**Exercise**
Repeat the lines of every record below word for word, leaving out the pictures.

[[ Exercise input open ]]

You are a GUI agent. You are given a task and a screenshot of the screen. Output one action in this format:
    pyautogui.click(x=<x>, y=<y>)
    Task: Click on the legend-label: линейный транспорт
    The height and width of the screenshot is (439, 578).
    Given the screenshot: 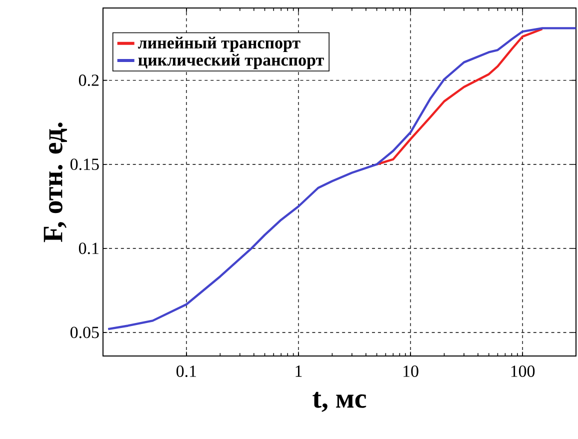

[[ Exercise input closed ]]

**Result for this exercise**
You are a GUI agent. You are given a task and a screenshot of the screen. Output one action in this format:
    pyautogui.click(x=<x>, y=<y>)
    Task: Click on the legend-label: линейный транспорт
    The height and width of the screenshot is (439, 578).
    Given the screenshot: 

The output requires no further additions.